The ’73–’74 season marked the sophomore year for the World Hockey Association, the rag-tag rival to the NHL. Year One had been a disaster for the New York Raiders, whose owners walked away from the club at midseason, forcing the league to assume control of the team. The club took the ice the following year with a new owner (Ralph Brent) and a new name (Golden Blades). Brent actually made the players wear white skates with golden blades.

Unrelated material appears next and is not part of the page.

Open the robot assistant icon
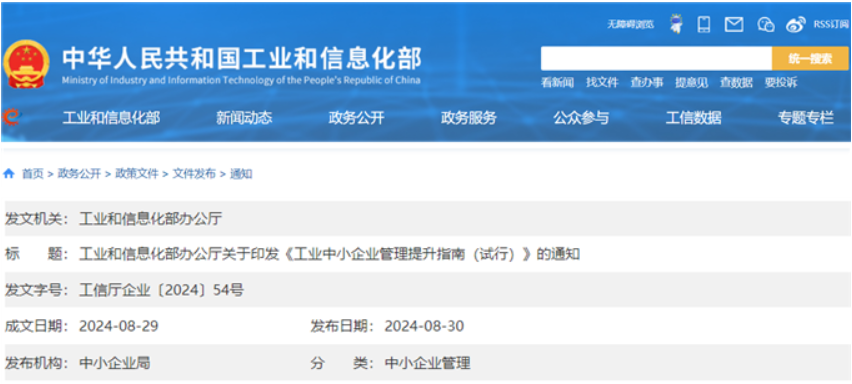Viewport: 852px width, 384px height. (676, 24)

Twenty games into the 1973–74 campaign, however, Brent gave up on the Blades. The WHA took control again and moved the team out of Madison Square Garden, which had been charging astronomical rent…to Cherry Hill! Player-coach Harry Howell, a star defenseman for the Rangers in the 1950s and 1960s, made the players paint their skates black and the team was renamed the Knights. Howell didn’t have to worry about the uniforms—the Garden confiscated them when the team broke its lease. They took the old Raiders uniforms out of mothballs and sewed a new logo on the fronts.
The minor-league team that had previously called the Cherry Hill Arena home had gone out of business the previous spring. They were the New Jersey Devils of the Eastern League. The rink was famous for its slight north-south slope. This gave the team an advantage, because they were able to skate downhill for two periods and only uphill for one. Another unusual feature was a total lack of plexiglass protection for the crowd. There was chicken wire in the corners and behind the goals and nothing above the boards between the blue lines.
There was plenty of talent on the New Jersey Knights. Center Andre Lacroix led the WHA with 80 assists and also led the club with 31 goals. Winger Wayne Rovers netted 30 and would go on to become one of the WHA’s better goal-scorers. Kevin Morrison, a rookie defenseman, was the Knights’ enforcer. He would go on to play in two WHA All-Star Games. Norm Ferguson was on the roster—in 1969, he was runner-up to Danny Grant for the Calder Trophy. Howell, age 41, contributed 3 goals and 23 assists.
The Knights played winning hockey until the final two weeks, going 26–24–2 as New Jersey’s WHA representative before dropping their final six games. After the season, the team was purchased by a third ownership group and became the San Diego Mariners. Ray Kroc eventually bought the team, and then sold it to a group that wanted to establish big-league hockey in Florida. That deal fell through and the Raiders-Blades-Knights-Mariners franchise blipped out of existence in 1978.